第9章 第九章
良し、分かった。明日になったら…集団会議を行おうと思う。一振り一振りに同じ台詞を吐く私の身にもなれよ…面倒くさい。と言うか初日の時に一期さんへ刀解はしないと発言したというのに、なぜ同じ事を何度も聞いて来るのか…忘れたのか?一体なんなんだ。

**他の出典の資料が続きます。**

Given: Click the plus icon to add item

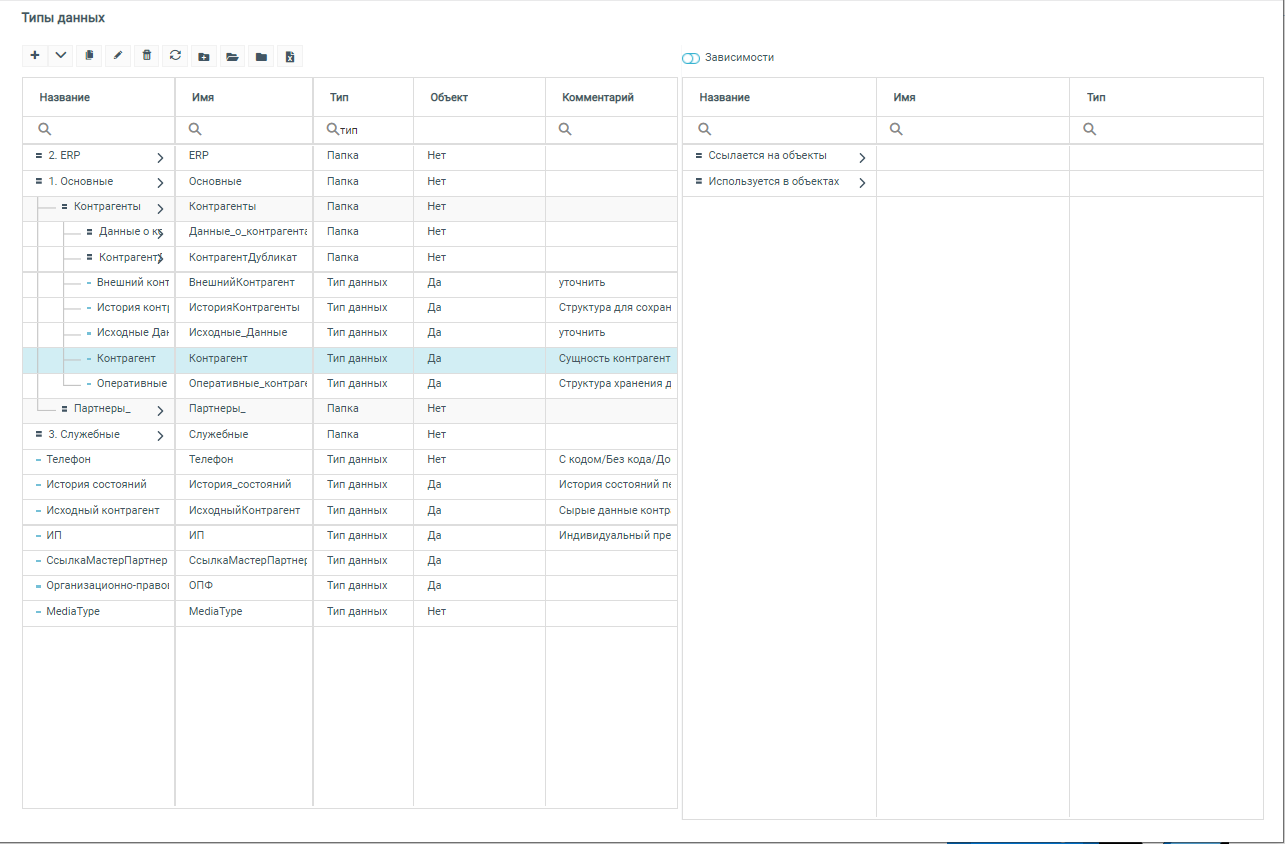Looking at the screenshot, I should pos(35,56).
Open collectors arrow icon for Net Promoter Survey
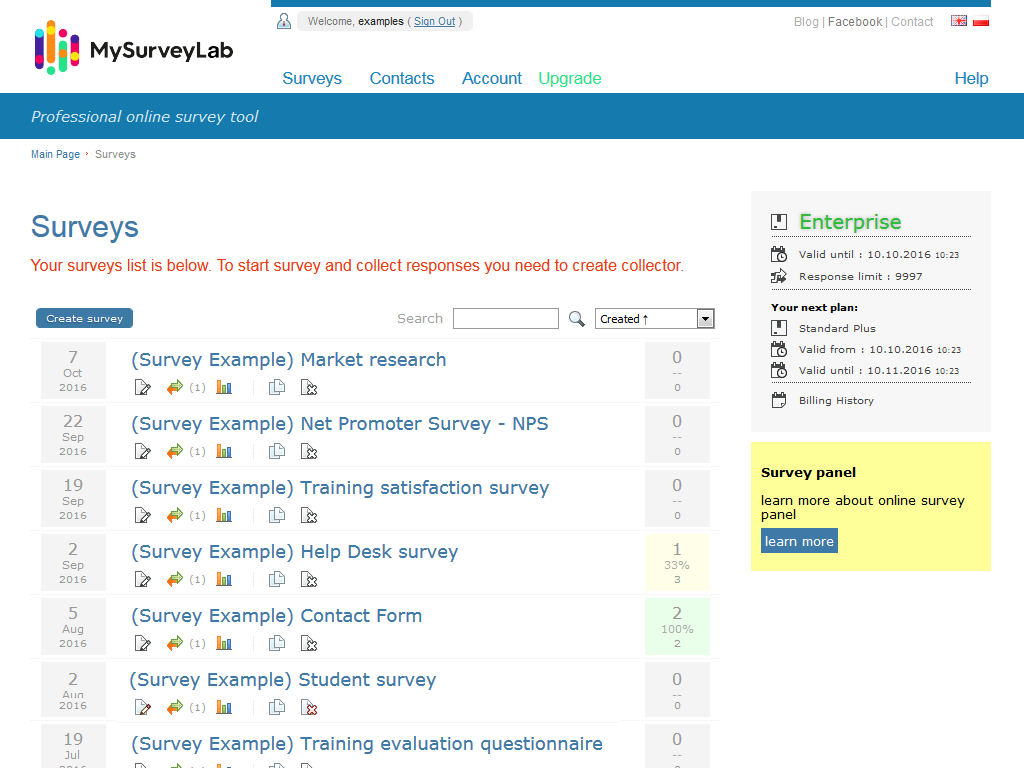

色々とあって疲れた私はもう寝たいと言い膝丸さんの頭を撫でた、するとみるみるうちに真っ赤に染まった膝丸さんは恥ずかしそうに私の手を振り払い襖を開けて出て行った。やっぱり可愛いわ…膝丸さん。そう私の中で膝丸さんは可愛い一振りだと頷いた。
「はぁ…眠い、寝よ」
仕事疲れと色々あり、直ぐに私は夢の中へと落ちたーー…卯月はとても良く出来た審神者だった。しかし審神者としての使命を果たす為ならどんな犠牲もいとわないという性格でもあった。
『やはり君には素質があるな…』
『卯月には負けるよ…』
『いや、君のその強さを私にくれないかい?』
『えっと…それはどう言う意味?』
『私の手で君の霊力を開花させて見たい』
『それは…私に拒否権はないのかな?』
『あぁ拒否権はあるけれど…しかし実に勿体無い、その霊力ならば刀剣男士の力を存分に引き出す事だって可能だからね』
夢の中で私に語り掛ける卯月の言葉に、今更ながら違和感を覚えた。彼が見ていたのは『私』ではなく私の『力』だったのではないかと。力すなわち審神者としての『霊力』を指す。それがあれば、別に誰でも良かったのではないかと思えて来て…本当に私を愛していたのかが分からなくなって来た。もしかすると私だけの独りよがりな片想いだった?気持ちは沈むばかりで…私はゆっくりと目を開けた。
「…なに泣いてるんだろう、しっかりしなきゃ」
私は審神者…上に立つ者が泣いていたら示しが付かない。頑張れ…私!そう奮い立たせて起き上がろうとしたら全く身体が動かなかった。えっ…嘘でしょ?
「いっ!待って…腰が…畑仕事を頑張り過ぎたから、だろうか…これはかなりきついぞ」
もしかして、私はこのまま起き上がれないのか?と表情を青くさせて誰かいないか声を出して見た。しかし今の時刻を見ても早い…まだ寝ている時間だろう。私ももう一回寝る?いやいや…それじゃあなんの解決にはならないし…さて私よ、どうするか。